私たちは小舟を奪いに行きます。成功したらそのまま帰って、必ず救助を呼んできます。」

陸に帰って救助を呼ぶことができなければ、1人も助からないのだ。

それに、おそらくカナン自身が助かる可能性が一番高い。このまま連れ去らわれたらもう家族に会えなくなってしまう。

ユヌン「そうか。」

カナン「船の人たちは連れて行かれちゃうけど、ユヌンさんはこの島にいて待っててください。
まずこの島に人がいるって言って助けてもらいますから。」

シラート「僕も…がんばって逃げます。」

ユヌン「…そうか。わかった。」

カナンとシラートは、組織の男たちの船が泊めてあるという西側の海岸へ向かった。

日が傾いてきているので、西がどちらかはすぐに分かる。時間をかけたくないので、迂回せずに島の中央を突っ切ることにした。

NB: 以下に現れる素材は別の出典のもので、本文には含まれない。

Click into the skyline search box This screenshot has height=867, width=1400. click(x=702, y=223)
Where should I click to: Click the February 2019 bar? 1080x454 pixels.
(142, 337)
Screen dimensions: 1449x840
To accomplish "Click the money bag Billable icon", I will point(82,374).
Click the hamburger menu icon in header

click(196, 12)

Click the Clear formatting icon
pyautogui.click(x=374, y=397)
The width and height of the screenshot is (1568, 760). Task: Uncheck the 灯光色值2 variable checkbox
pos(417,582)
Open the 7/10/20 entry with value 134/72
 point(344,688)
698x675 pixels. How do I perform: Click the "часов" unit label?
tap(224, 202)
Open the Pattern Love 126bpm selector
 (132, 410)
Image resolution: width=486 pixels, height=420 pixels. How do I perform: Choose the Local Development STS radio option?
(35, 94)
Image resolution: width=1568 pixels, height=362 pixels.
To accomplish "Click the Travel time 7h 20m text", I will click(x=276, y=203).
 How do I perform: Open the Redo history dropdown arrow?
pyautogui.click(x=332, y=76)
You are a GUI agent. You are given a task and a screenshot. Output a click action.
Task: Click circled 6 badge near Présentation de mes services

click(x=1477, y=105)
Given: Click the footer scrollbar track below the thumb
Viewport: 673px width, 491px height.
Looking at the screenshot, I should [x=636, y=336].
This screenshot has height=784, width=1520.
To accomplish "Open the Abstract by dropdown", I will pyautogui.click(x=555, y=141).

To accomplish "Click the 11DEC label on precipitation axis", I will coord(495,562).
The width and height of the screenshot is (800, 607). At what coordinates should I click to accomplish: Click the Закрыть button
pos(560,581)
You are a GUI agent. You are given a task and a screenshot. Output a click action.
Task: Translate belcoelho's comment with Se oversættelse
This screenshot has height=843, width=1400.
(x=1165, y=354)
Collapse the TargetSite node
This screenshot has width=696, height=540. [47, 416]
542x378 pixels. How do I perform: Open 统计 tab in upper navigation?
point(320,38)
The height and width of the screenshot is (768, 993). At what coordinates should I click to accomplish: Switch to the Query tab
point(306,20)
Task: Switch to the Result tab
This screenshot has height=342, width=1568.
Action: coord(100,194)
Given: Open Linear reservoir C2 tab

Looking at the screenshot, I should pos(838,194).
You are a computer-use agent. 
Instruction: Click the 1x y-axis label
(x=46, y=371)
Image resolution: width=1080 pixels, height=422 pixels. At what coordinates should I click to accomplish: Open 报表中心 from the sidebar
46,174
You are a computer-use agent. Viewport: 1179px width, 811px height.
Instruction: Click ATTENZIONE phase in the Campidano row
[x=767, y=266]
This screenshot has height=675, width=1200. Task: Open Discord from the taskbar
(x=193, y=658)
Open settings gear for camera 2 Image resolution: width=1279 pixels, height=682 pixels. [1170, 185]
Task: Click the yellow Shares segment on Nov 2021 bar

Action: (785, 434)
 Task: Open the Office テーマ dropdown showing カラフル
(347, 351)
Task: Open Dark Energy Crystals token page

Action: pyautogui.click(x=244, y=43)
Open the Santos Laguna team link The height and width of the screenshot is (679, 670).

シラートが言うに、船を手に入れられれば帰還できる可能性は高いらしい。

元の航行ルートから考えて太平洋から出てはいないはずなので、船で西北西に進めば陸が見えるはず、ということだった。

カナン「平らなところは少し走りましょう。」

そうシラートに声をかけて、できるだけ小走りで進んだ。

走り出してから、低めとはいえヒールを履いてきてしまった自分を恨んだがそんなことは言っていられない。

というよりも、シラートの方がペースが遅いので合わせるしかなかった。

カナン「大丈夫?」

シラート「はぁ…はぁ…。
すいません、大丈夫です。
⋯ぜぇ。」

カナン「…!
あ、あなた喘息持ちだって言ってたわよね?
ごめんなさい、大丈夫じゃないでしょ!」

シラート「いえ、急がないといけませんから…。」